When dawn arrived the next day he woke up in Phyllis’s bed, with Phyllis tangled in the sheets beside him. After dinner the whole group had retired to the observation room, as was becoming habitual, and Sax had continued the conversation with Claire and Jessica and Berkina, and Jessica had been very friendly to him, as was her wont, and Phyllis had seen this, and had followed him to the bathrooms by the elevator, and pounced on him with that shocking seductive embrace of hers, and they had ended up going down to the dorm floor, and to her room. And although Sax had felt uncomfortable about disappearing without saying good-night to the others, he had made love to her passionately enough.

Now, looking at her, he remembered their precipitate departure with distaste. It did not take any more than the most simple-minded sociobiology to explain such behavior: competition for mates, a very basic animal activity. Of course Sax had never been the subject of such competition before, but there was nothing to pride oneself on in this sudden manifestation; clearly it was happening because of Vlad’s cosmetic surgery, which through some chance had rearranged his face into a configuration appealing to women. Although why one arrangement of facial features should be more attractive than another was a total mystery to him. He had heard sociobiological explanations of sexual attractiveness before, and he could see that some of them might have some validity: a man would look for a mate with wide hips to be able safely to give birth to his children, with significant breasts in order to feed his children, etc.; a woman would look for a strong man to feed her children and to father strong children, etc., etc. That made a kind of sense; but none of it had anything to do with facial features. For them, sociobiological explanations got pretty tenuous: wide-set eyes for good eyesight, good teeth to aid health, a prominent nose to avoid getting colds— no. It just wasn’t as sensible as that. It was a matter of chance configurations, somehow appealing to the eye. An aesthetic judgment in which tiny nonfunctional features could make a great difference, which indicated that practical concerns were not a factor. A case in point was a pair of twin sisters with whom Sax had gone to high school— they had been identical twins, and had looked very much alike, and yet somehow one had been plain while the other had been beautiful. No, it was a matter of millimeters of flesh and bone and cartilage, accidentally falling into patterns that pleased or did not. So Vlad had made some alterations to his face, and now women were competing for his attentions, though he was the same person he had always been. A person Phyllis had never shown the slightest interest in before, when he had looked the way nature had made him. It was hard not to be somewhat cynical about it. To be wanted, yes; but wanted for trivialities. . . .

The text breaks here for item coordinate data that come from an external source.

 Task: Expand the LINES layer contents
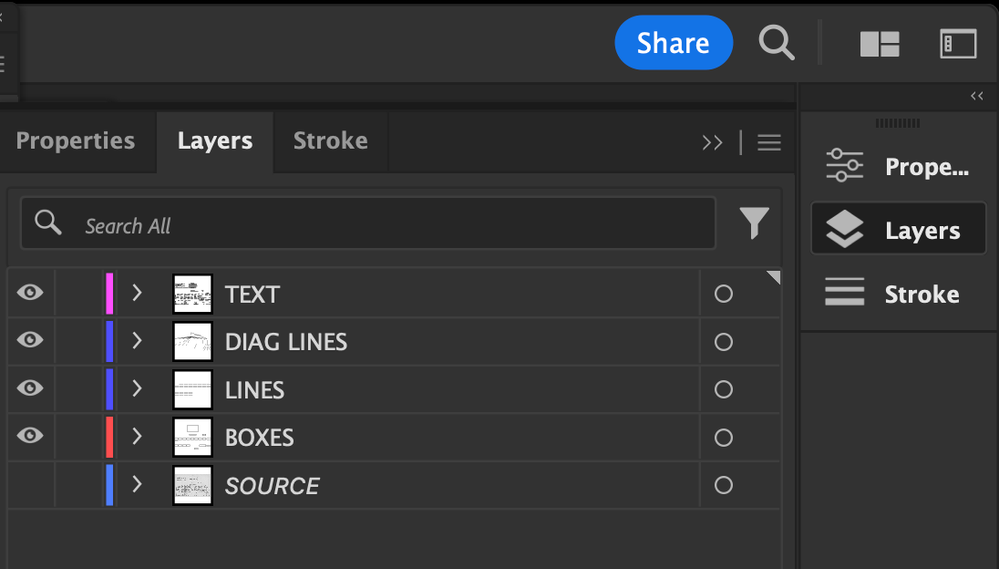[x=137, y=389]
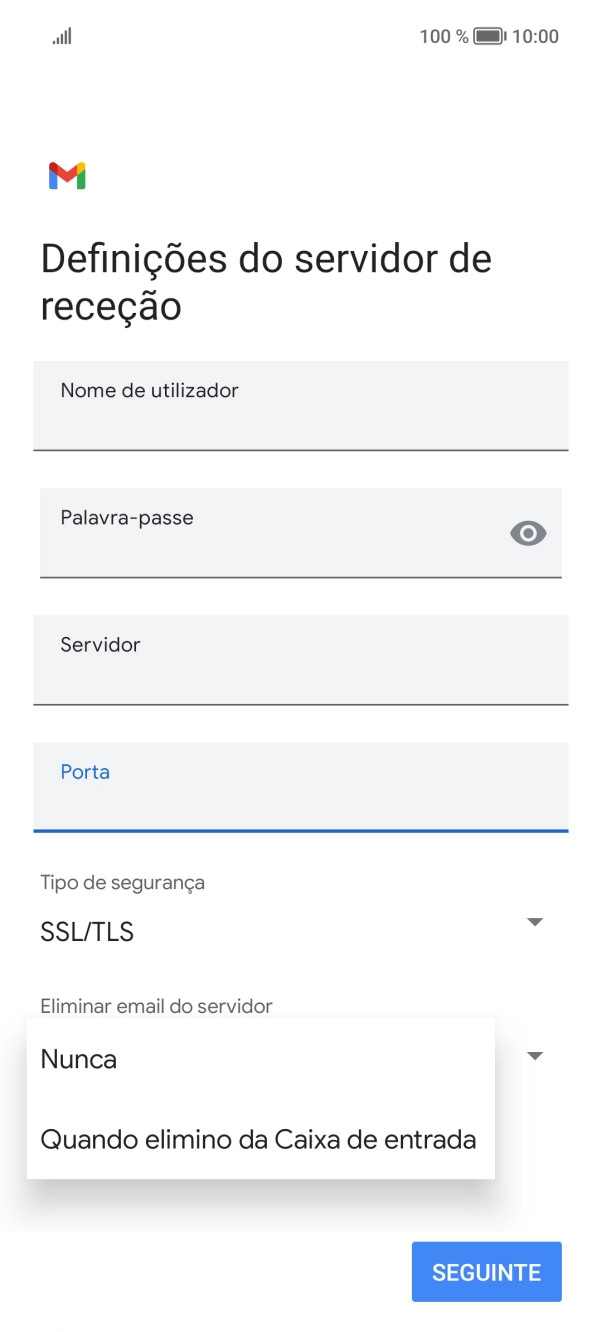Screen dimensions: 602x1332
Task: Select the SSL/TLS security option
Action: [x=86, y=931]
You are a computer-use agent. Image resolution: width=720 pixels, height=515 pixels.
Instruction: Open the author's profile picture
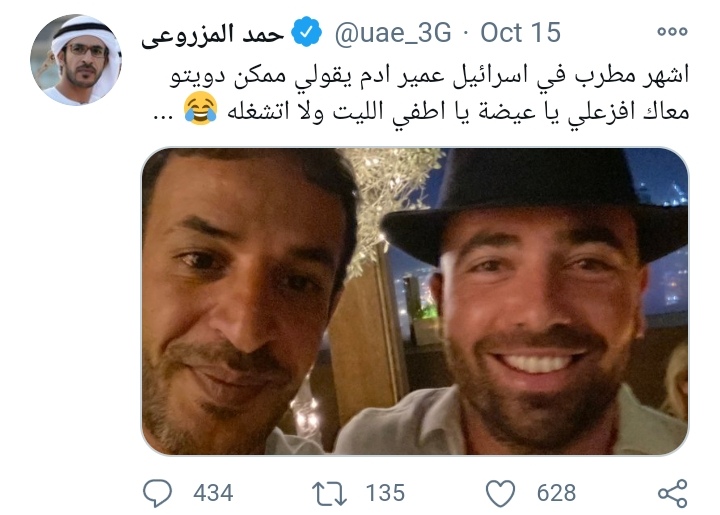point(76,60)

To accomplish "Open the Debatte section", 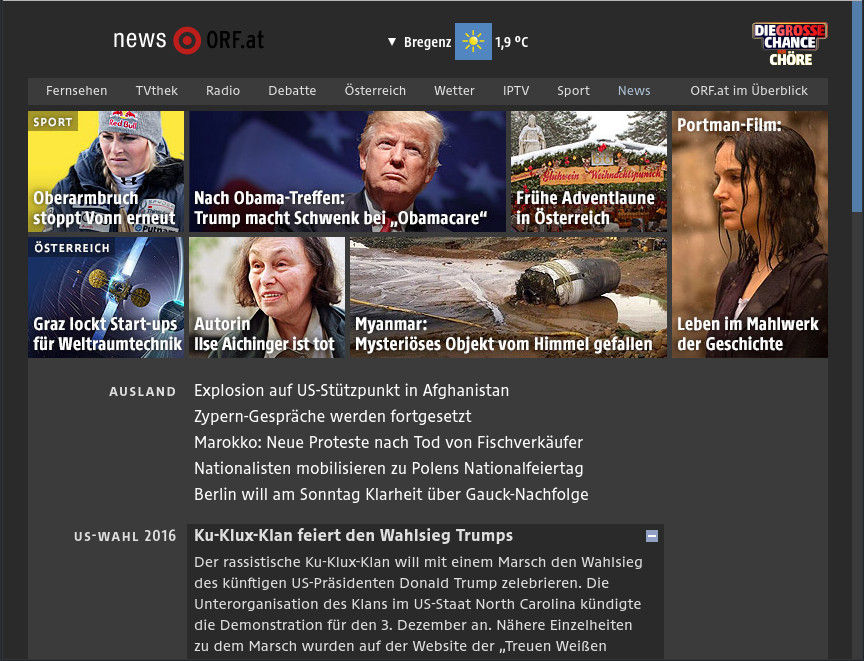I will [x=292, y=91].
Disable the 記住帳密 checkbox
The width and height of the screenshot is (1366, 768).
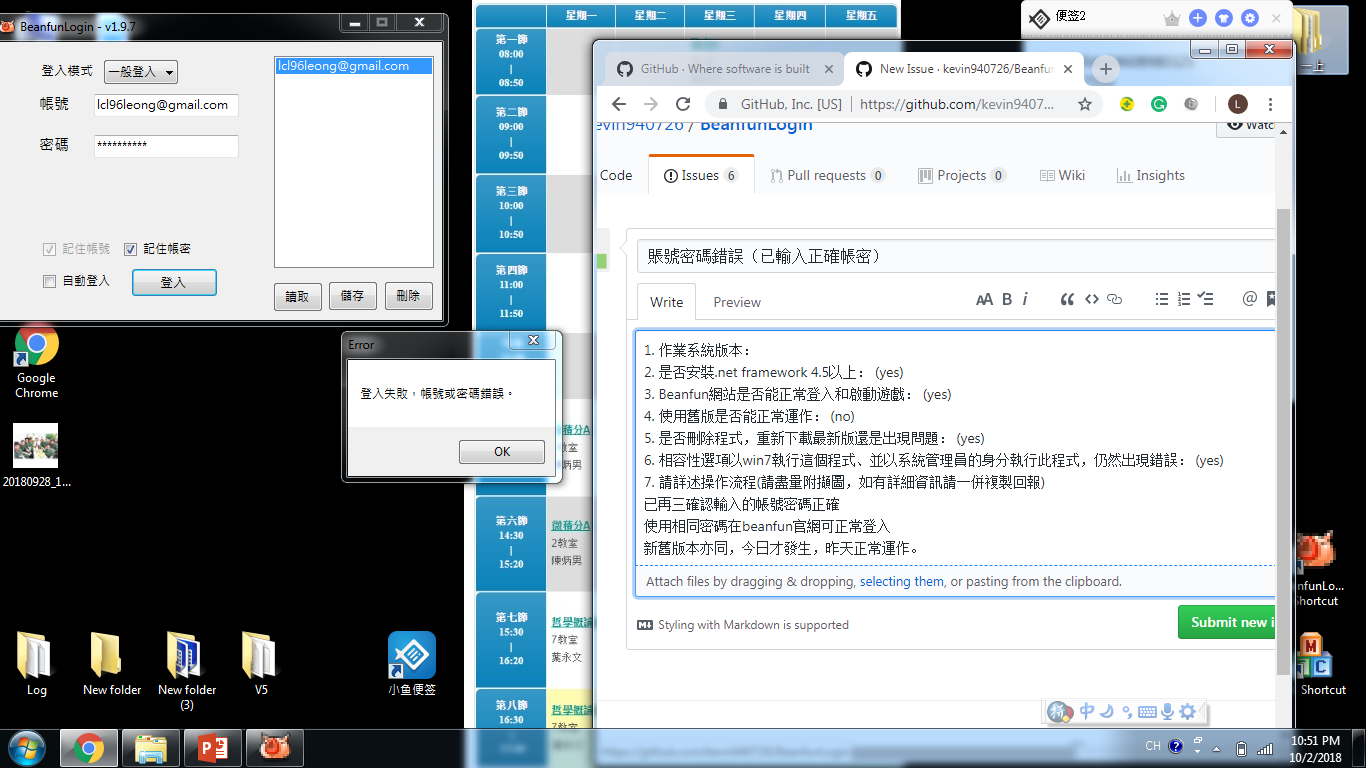(130, 249)
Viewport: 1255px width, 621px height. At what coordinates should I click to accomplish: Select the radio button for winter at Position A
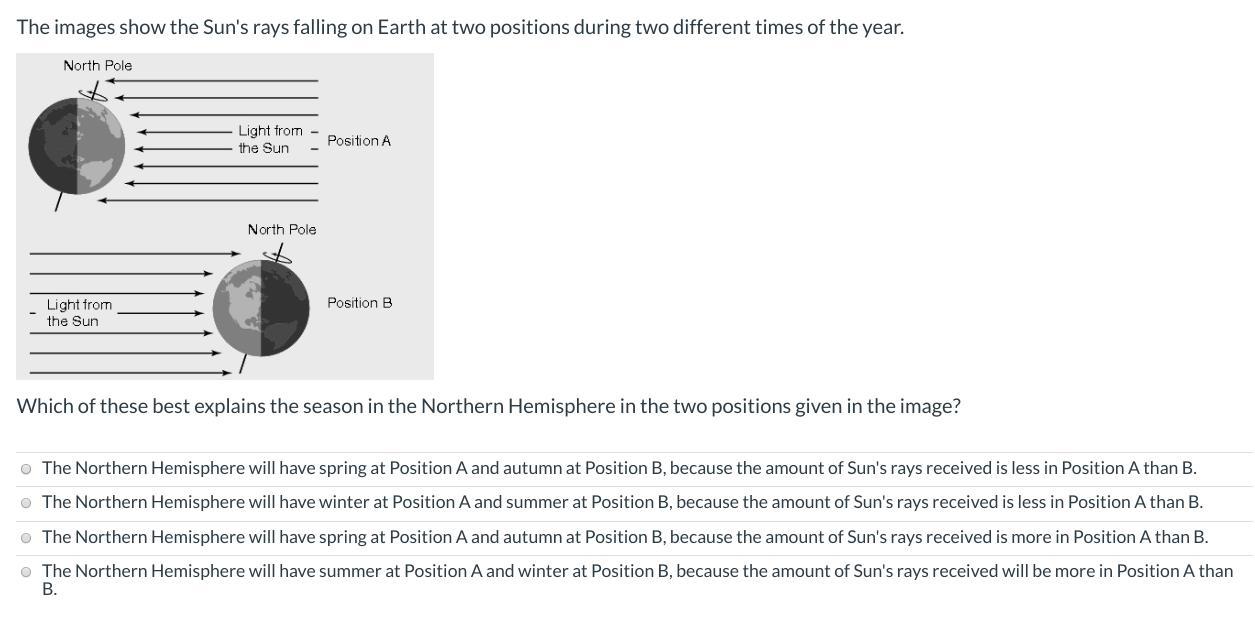click(26, 502)
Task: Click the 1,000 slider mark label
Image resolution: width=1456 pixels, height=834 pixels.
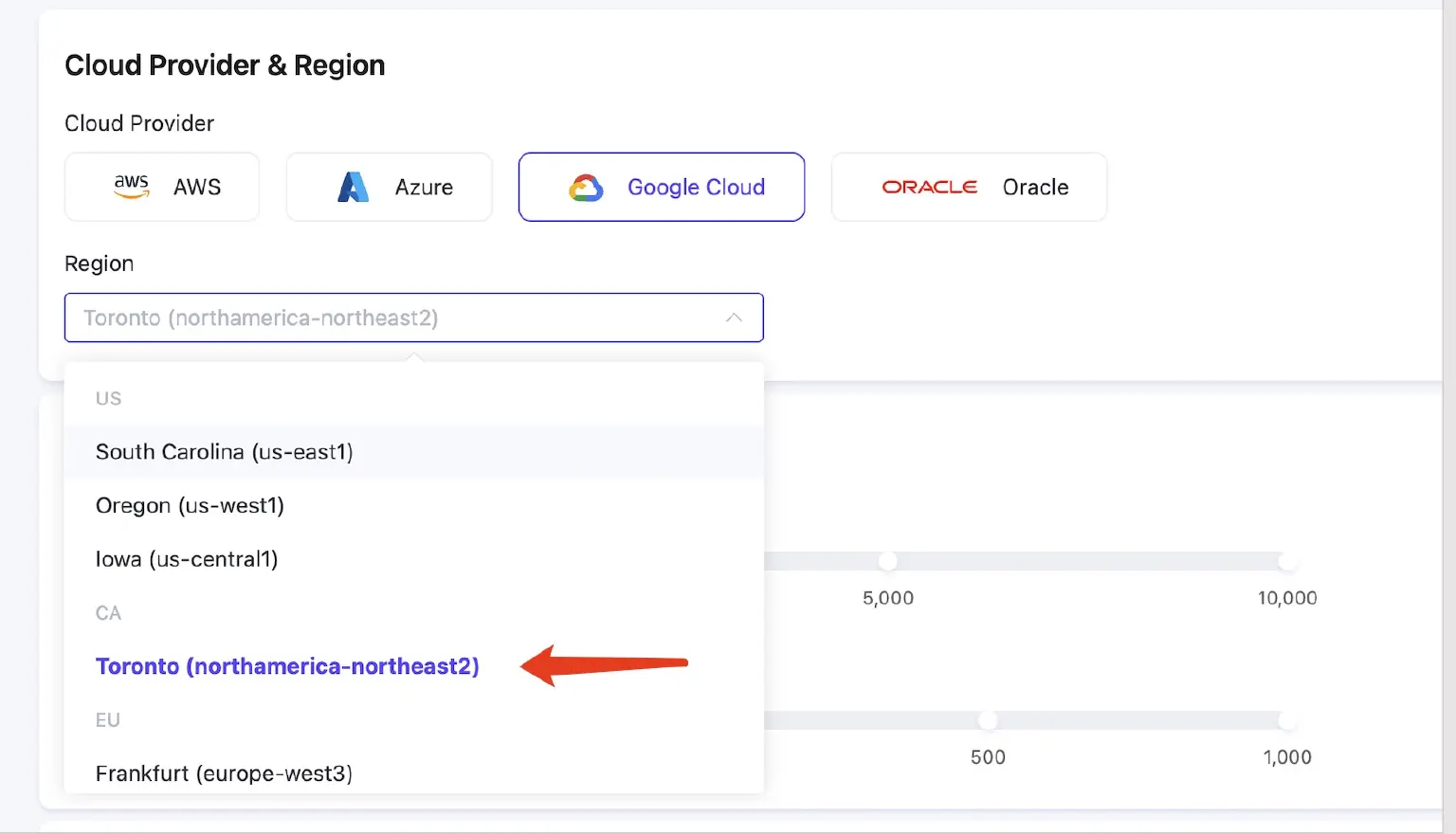Action: coord(1286,757)
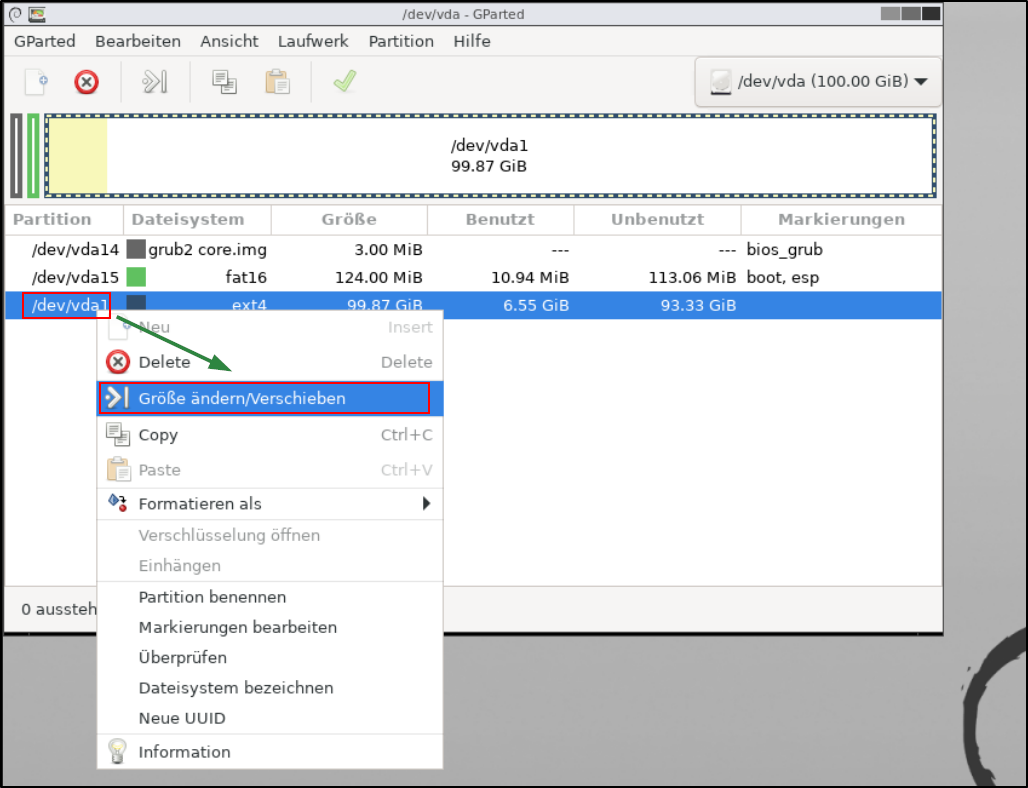The image size is (1028, 788).
Task: Click the paste partition toolbar icon
Action: (x=277, y=82)
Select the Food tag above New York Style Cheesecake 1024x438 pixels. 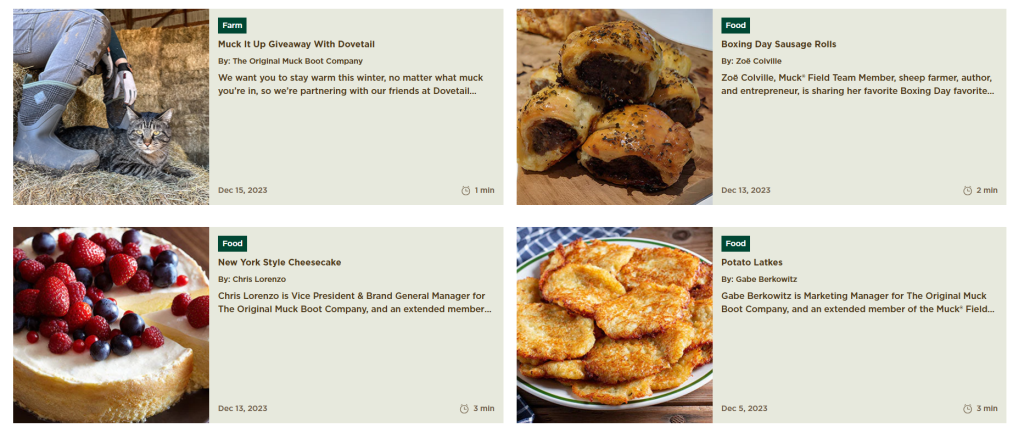(232, 243)
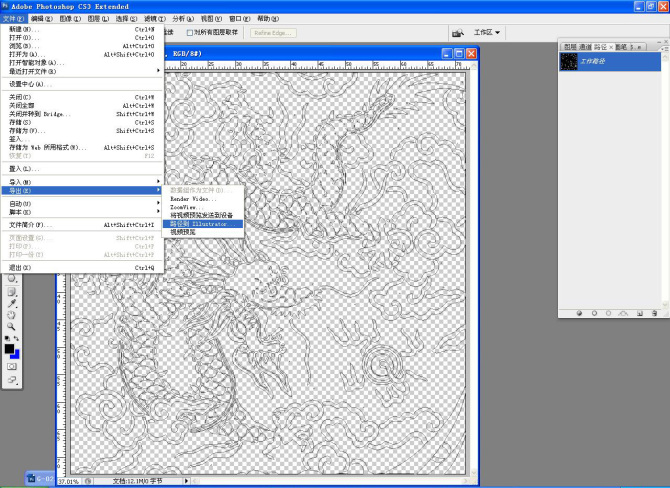Switch to the Channels panel tab

pos(586,46)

He got out of bed and suited up in one of the latest lightweight suits, so much more comfortable than the old stretch-fabric walkers; one had to insulate against the subfreezing temperatures, and wear a helmet and airtank of course, but there was no longer any need to provide pressure to avoid bruising of the skin. Even 160 millibars was enough for that, and so now it was only a matter of warm clothing and boots, and the helmet. So it only took a few minutes to dress, and then he was out to the glacier again.

He crunched over the hoarfrost on the main flagged trail across the river of ice, and then wound downstream on the western bank, passing the little millefleur fellfields, coated with frost that was already beginning to melt in the light. He came to a place where the glacier dropped down a small escarpment, in a short crazed icefall; it also took a few degrees’ turn to the left, following its bordering ribs. Suddenly a loud creak filled the air, followed by a low-frequency boom that vibrated in his stomach. The ice was moving. He stopped, listening. He heard the distant bell-sound of an under-ice stream. He hiked on, feeling lighter and happier with every step. The morning light was very clear, the steam on the ice like white smoke.